Location
- 1500 Cedar Street Wilmington, New Castle County, Delaware 19805 United States 39°44′18″N 75°34′24″W﻿ / ﻿39.73833°N 75.57333°W

Information
- Type: Private, Coeducational
- Motto: Pax
- Religious affiliations: Roman Catholic Benedictine
- Denomination: Roman Catholic
- Patron saints: St. Benedict, St. Scholastica, and St. Elizabeth
- Established: 1940 (86 years ago)
- Founder: James M. Grant^{[citation needed]}
- Oversight: Diocese of Wilmington
- CEEB code: 080190
- Principal: Adrienne Tolvaisa
- Pastor: Fr.

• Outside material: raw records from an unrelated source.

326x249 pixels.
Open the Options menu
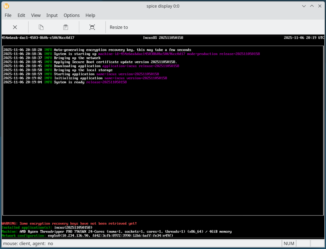coord(71,15)
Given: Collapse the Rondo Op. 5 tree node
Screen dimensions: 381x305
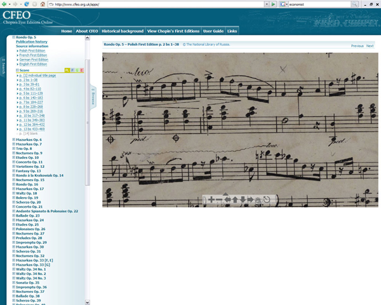Looking at the screenshot, I should click(x=14, y=37).
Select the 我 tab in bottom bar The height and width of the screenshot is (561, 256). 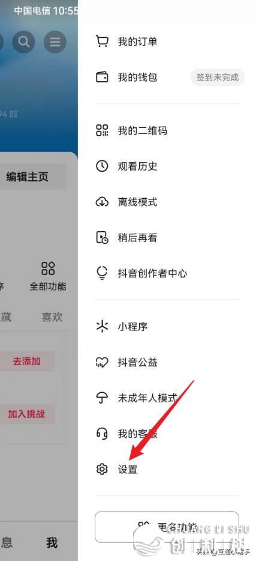(52, 543)
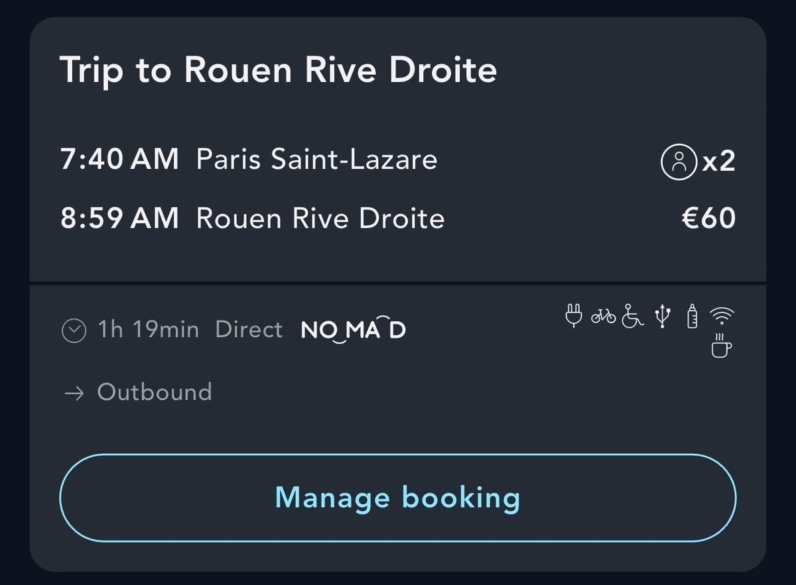Select the Paris Saint-Lazare departure station
This screenshot has height=585, width=796.
pyautogui.click(x=316, y=160)
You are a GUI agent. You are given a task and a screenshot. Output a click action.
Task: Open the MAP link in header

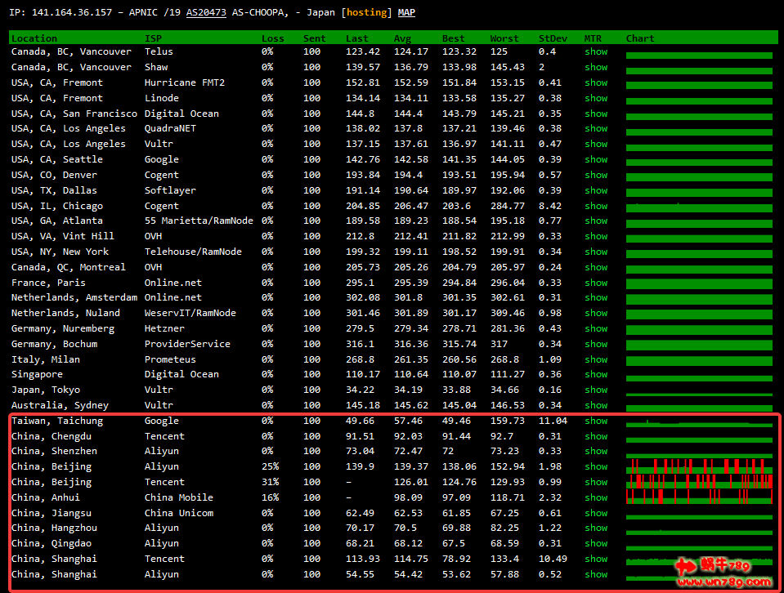coord(406,13)
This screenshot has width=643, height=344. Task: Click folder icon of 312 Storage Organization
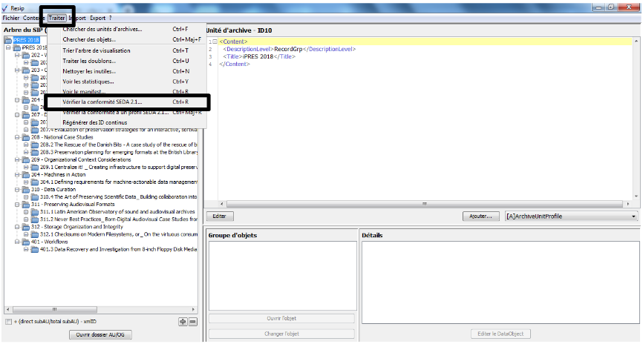tap(26, 227)
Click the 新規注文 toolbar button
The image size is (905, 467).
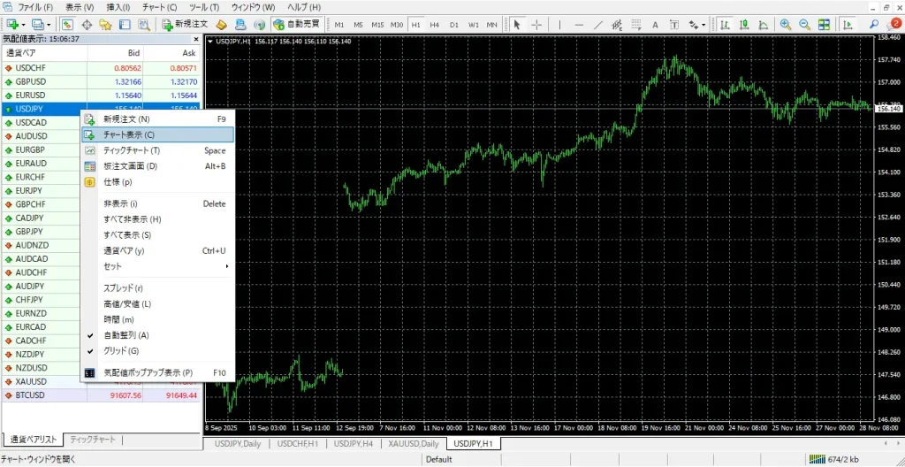[x=185, y=25]
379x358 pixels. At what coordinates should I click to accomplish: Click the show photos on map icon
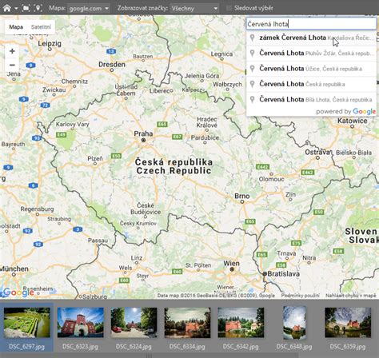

Roger DiBuo
- Grades: 9–12
- Colors: Maroon and gold
- Mascot: Viktor the Viking
- Team name: Vikings
- Accreditation: Middle States Association of Colleges and Schools
- Yearbook: The Magnificat
- Website: www.steschools.org

= St. Elizabeth High School (Delaware) =

Private, coeducational school in Wilmington, Delaware, United States

St. Elizabeth High School is a coeducational Catholic high school in Wilmington, Delaware. It is part of the Roman Catholic Diocese of Wilmington. The St. Elizabeth school was founded in 1908 while the high school was founded in 1940 by James M. Grant.

Originally, the school was staffed by sisters of the Benedictine order. St. Elizabeth High School shares many facilities with the St. Elizabeth Elementary School and receives a good share of its high school enrollment from the elementary school graduates. The school colors are maroon and gold.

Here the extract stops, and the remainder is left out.